Laziness is a very useful thing, but some of the time, it just gets in the way and impedes computation, especially for small fields that are always looked at (and thus forced), or that are modified often but never with very expensive computations. Strict fields help overcome these issues without having to modify all uses of the data type.

Whether it's more common than lazy fields or not depends on the type of code you're reading; you aren't likely to see any functional tree structures use strict fields extensively, for instance, because they benefit greatly from laziness.

Let's say you have an AST with a constructor for infix operations:

data Exp = Infix Op Exp Exp
         | ...

data Op = Add | Subtract | Multiply | Divide

You wouldn't want to make the Exp fields strict, as applying a policy like that would mean that the entire AST is evaluated whenever you look at the top-level node, which is clearly not what you want to benefit from laziness. However, the Op field is never going to contain an expensive computation that you want to defer to a later date, and the overhead of a thunk per infix operator might get expensive if you have really deeply-nested parse trees. So for the infix constructor, you'd want to make the Op field strict, but leave the two Exp fields lazy.

1 Only single-constructor types can be unpacked.

  • 1
    Like ASTs shouldn't be as strict? – Lanbo Dec 20 '11 at 14:43
  • I've expanded my answer with some elaboration using ASTs as an example. – ehird Dec 20 '11 at 14:51

In addition to the information provided by other answers, keep in mind:

To my knowledge with !, one can make sure a parameter for a data constructor is being evaluated before the value is constructed

It's interesting to look at how deep the parameter is evaluated - it's like with seq and $! evaluated to WHNF.

Given the datatypes

data Foo = IntFoo !Int | FooFoo !Foo | BarFoo !Bar
data Bar = IntBar Int

the expression

let x' = IntFoo $ 1 + 2 + 3
in  x'

evaluated to WHNF produces value IntFoo 6 (== fully evaluated, == NF).
Additionally this expression

let x' = FooFoo $ IntFoo $ 1 + 2 + 3
in  x'

evaluated to WHNF produces value FooFoo (IntFoo 6) (== fully evaluated, == NF).
However, this expression

let x' = BarFoo $ IntBar $ 1 + 2 + 3
in  x'

evaluated to WHNF produces value BarFoo (IntBar (1 + 2 + 3)) (!= fully evaluated, != NF).

Main point: The strictness of the !Bar parameter won't necessarily help if the data constructors of Bar don't contain strict parameters themselves.


There is an overhead associated with lazyness — the compiler has to create a thunk for the value to store the computation until the result is needed. If you know that you'll always need the result sooner or later, then it can make sense to force the evaluation of the result.
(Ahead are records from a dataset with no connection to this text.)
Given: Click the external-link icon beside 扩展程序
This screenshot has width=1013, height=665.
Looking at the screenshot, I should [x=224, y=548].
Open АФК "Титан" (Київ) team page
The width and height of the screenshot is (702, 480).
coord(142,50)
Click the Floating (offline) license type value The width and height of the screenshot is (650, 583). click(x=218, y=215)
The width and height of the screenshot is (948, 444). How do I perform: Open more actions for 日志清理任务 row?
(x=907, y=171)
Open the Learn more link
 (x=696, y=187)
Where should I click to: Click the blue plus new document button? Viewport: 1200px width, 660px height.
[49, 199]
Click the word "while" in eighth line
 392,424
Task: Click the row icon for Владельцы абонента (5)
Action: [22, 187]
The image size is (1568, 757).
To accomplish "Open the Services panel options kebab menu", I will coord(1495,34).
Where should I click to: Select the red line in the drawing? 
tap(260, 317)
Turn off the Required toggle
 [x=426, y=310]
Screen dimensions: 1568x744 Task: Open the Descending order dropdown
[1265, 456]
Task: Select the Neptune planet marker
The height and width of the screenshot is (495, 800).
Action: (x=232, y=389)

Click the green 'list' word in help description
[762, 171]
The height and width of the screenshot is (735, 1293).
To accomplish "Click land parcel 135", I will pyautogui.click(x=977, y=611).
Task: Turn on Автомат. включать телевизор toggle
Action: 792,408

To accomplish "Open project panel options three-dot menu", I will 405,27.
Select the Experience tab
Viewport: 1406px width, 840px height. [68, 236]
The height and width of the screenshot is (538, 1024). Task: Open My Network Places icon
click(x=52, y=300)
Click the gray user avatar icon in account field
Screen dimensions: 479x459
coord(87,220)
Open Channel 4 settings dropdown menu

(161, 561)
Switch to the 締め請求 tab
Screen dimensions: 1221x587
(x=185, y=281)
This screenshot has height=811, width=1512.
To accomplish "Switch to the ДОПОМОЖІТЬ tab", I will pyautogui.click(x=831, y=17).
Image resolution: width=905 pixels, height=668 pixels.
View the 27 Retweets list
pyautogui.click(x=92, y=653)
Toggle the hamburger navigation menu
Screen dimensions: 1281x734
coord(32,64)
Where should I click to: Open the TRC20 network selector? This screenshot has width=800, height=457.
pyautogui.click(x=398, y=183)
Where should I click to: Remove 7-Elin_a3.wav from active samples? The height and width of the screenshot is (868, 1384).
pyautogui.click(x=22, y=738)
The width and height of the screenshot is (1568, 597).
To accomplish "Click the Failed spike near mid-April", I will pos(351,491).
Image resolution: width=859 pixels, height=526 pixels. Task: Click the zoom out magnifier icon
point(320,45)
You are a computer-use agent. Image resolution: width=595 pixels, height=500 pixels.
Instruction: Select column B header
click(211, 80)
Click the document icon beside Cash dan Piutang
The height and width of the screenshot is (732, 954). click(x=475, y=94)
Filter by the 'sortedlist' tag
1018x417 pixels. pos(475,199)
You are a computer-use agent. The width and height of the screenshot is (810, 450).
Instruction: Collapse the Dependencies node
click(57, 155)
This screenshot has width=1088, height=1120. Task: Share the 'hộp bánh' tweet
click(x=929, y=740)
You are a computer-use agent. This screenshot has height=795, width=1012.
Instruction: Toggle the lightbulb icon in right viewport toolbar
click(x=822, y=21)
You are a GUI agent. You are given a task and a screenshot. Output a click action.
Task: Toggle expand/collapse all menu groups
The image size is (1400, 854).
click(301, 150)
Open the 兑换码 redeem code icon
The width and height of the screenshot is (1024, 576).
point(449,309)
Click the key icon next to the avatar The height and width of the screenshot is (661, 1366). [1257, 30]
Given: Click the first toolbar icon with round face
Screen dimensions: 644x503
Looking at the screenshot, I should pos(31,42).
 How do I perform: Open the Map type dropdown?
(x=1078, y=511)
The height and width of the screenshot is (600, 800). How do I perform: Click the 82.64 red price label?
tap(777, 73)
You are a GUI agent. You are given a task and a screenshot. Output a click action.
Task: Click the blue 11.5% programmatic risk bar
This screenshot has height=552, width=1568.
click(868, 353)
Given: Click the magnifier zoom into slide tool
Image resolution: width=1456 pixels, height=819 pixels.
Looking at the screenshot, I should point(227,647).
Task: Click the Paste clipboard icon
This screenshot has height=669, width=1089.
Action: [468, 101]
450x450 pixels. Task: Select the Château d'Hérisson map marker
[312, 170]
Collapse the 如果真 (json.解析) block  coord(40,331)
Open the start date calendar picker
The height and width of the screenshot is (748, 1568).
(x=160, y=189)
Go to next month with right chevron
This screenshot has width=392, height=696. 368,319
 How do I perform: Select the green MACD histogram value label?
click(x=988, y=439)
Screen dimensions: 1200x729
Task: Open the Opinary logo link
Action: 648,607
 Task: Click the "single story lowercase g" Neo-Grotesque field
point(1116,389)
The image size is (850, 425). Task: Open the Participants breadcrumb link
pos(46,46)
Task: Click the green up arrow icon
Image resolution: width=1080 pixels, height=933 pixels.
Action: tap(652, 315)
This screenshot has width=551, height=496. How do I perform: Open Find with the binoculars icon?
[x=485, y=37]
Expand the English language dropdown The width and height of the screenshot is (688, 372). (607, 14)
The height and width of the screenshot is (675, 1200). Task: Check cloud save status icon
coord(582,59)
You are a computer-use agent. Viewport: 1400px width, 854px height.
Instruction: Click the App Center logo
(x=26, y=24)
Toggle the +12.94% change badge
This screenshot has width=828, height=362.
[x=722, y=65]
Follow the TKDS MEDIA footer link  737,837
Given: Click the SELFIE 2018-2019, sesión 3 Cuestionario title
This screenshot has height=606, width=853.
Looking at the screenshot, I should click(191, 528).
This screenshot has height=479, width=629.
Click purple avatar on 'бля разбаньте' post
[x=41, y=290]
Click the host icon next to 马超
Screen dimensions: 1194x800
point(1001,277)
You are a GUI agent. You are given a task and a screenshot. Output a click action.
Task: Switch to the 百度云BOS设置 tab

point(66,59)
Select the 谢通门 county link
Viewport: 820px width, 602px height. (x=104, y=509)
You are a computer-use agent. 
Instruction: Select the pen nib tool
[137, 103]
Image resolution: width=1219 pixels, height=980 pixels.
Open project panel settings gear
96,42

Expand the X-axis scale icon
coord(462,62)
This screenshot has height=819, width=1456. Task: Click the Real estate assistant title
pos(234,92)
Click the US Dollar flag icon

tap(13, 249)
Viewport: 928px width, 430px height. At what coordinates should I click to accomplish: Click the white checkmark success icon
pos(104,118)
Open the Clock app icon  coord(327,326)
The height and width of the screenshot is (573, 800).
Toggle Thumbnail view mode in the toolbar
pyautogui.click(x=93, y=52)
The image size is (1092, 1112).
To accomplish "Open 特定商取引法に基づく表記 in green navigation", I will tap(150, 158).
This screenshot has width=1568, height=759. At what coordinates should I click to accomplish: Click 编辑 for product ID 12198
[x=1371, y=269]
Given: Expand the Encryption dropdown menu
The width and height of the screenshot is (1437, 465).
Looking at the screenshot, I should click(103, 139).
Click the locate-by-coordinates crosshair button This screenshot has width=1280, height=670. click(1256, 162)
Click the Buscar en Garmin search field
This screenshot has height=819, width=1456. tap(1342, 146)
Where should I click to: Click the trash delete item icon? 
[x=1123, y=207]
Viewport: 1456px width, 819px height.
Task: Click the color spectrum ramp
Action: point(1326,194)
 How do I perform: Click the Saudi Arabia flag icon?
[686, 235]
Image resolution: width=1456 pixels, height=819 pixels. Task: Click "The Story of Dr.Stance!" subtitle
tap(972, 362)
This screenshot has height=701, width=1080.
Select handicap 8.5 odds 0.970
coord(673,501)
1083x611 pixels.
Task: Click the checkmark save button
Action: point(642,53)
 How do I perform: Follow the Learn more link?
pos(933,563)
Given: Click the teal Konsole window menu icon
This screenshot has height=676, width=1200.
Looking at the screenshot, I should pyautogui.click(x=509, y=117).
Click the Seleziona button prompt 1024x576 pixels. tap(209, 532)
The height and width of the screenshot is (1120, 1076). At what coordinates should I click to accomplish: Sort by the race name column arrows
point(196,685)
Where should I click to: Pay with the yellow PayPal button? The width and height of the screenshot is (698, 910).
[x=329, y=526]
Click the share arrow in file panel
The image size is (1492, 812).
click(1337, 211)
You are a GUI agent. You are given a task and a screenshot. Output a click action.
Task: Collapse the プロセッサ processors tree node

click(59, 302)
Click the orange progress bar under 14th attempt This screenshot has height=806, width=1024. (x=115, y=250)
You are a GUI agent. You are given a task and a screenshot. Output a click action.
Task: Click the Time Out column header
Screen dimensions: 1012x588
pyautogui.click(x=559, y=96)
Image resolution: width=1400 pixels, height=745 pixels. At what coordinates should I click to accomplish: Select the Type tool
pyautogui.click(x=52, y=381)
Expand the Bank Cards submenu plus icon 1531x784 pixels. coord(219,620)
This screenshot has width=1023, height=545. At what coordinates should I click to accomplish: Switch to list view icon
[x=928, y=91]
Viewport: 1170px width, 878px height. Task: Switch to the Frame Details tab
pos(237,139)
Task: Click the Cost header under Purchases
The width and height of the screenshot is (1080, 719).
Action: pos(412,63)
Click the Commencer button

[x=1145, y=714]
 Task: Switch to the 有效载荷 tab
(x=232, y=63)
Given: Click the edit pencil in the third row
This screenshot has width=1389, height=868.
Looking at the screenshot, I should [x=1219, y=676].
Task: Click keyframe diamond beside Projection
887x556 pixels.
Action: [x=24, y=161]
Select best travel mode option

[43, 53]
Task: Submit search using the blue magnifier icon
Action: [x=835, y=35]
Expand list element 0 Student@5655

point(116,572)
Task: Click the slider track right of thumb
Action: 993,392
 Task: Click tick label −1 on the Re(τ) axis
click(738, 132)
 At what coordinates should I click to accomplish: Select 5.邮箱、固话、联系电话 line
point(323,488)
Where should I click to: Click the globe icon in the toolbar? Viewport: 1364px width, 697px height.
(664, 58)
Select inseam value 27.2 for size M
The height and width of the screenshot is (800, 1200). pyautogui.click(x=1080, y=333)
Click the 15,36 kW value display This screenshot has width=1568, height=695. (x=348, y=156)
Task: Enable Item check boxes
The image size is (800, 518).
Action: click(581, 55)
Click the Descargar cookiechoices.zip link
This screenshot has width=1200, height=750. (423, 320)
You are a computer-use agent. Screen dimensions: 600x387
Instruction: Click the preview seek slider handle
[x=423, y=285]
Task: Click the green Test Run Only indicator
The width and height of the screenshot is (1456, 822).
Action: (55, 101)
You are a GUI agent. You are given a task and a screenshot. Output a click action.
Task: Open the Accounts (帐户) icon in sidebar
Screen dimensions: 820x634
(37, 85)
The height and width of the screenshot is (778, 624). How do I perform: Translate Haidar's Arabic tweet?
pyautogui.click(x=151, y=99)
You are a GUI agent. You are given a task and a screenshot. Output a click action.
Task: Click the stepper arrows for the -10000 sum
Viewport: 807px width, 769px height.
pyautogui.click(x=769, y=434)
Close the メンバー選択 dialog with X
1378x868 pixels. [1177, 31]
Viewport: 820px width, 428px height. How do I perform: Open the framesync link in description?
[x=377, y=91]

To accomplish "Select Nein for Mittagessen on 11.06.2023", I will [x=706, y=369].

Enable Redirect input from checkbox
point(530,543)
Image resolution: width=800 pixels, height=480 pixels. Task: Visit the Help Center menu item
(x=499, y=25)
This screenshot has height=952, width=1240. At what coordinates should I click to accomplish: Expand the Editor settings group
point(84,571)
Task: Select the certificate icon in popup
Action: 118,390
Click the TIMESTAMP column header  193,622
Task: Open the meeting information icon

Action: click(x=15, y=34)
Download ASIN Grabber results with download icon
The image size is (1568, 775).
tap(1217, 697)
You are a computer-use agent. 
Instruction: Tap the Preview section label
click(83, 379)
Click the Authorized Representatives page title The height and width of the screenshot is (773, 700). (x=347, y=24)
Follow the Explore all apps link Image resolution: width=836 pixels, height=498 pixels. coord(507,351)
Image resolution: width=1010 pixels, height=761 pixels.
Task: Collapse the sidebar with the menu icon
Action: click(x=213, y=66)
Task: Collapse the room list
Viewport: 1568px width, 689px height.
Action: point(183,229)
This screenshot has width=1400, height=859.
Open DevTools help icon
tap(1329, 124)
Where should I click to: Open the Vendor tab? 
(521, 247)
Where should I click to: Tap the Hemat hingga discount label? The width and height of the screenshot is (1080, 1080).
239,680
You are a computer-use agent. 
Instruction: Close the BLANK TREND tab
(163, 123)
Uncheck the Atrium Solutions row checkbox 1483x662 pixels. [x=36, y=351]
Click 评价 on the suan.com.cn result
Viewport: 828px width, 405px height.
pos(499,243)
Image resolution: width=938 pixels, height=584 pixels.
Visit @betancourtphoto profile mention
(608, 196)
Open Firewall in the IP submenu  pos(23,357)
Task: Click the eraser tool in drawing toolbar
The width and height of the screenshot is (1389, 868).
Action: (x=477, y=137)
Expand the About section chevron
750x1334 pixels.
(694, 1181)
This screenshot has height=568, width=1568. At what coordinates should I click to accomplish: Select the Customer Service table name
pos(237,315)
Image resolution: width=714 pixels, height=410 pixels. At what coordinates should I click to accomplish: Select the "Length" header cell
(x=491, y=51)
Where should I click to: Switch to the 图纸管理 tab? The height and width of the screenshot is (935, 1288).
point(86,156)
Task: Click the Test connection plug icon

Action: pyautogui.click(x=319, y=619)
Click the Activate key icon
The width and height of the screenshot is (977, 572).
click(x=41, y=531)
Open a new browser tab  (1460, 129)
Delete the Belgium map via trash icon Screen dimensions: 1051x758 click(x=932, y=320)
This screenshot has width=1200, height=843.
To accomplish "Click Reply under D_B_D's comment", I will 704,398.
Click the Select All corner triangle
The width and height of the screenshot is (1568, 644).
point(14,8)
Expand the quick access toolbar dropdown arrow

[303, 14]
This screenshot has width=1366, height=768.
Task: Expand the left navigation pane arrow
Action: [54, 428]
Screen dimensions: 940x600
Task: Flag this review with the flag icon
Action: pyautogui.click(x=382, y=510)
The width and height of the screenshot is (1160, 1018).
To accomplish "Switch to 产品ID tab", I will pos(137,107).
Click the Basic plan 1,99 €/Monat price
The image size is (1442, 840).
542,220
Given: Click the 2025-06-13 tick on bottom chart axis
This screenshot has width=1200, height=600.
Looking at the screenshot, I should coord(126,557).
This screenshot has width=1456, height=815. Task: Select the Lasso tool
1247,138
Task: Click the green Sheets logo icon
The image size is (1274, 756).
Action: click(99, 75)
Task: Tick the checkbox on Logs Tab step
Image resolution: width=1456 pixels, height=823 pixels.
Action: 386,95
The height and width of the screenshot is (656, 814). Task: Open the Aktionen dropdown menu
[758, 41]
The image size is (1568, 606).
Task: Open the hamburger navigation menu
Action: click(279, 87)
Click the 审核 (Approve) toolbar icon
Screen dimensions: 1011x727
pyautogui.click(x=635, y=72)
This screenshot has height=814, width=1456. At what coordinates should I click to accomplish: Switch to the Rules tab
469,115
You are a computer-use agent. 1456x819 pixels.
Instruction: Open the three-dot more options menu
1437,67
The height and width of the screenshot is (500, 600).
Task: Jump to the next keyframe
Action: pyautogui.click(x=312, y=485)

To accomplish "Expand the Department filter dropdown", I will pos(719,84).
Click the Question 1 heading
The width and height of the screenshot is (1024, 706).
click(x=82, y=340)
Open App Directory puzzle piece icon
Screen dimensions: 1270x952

Lazyness comes at a cost, otherwise every language would have it.

The cost is 2-fold:

  1. It may take longer to set up the thunk (i.e. the description of what has to be computed when it is going to be computed eventually) than to do the operation right away.
  2. Unevaluated thunks that go as non strict arguments to other thunks that go as non strict arguments to yet other thunks etc. will use more and more memory. Unfortunately, those tunks may also hold references to memory that is not accessible anymore, i.e. memory that could be freed when only the thunk would be evaluated, thus preventing the garbage collector to do its work. An example would be a thunk that is supposed to update a certain value in the tree. Say this value holds on 100MB worth of other values. If there is no reference to the old tree anymore, this memory is wasted as long as the thunk is not evaluated.